- [RECORDS FOR PROCESSING]
⟨
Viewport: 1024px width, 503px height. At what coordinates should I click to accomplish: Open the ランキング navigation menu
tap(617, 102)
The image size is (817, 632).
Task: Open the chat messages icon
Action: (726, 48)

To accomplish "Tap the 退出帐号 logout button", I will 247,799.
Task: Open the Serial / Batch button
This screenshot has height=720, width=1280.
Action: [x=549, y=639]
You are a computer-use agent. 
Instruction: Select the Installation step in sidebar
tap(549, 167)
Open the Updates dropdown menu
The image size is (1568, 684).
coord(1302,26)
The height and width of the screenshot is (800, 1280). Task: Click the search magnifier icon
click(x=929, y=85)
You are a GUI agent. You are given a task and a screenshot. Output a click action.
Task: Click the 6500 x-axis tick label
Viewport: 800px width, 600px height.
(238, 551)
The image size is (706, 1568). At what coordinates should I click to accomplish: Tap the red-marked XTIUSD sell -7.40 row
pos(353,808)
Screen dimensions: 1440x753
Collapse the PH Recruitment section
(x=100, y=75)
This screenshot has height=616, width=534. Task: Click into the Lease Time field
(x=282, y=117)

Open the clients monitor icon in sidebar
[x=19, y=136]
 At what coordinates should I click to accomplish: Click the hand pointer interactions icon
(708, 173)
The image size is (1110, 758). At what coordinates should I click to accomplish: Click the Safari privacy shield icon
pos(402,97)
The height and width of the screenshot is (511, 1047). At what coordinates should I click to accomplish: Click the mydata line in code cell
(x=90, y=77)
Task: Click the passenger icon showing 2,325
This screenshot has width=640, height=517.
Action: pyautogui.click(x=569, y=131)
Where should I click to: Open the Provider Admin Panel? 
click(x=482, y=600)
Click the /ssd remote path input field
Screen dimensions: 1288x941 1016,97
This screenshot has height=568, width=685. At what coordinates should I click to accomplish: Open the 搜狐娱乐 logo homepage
⟩
- [ABOUT THIS TASK] From the entries above, extract every line where the word "button" appears.

- [ANSWER AREA]
To accomplish "Tap the 退出帐号 logout button", I will 247,799.
Task: Open the Serial / Batch button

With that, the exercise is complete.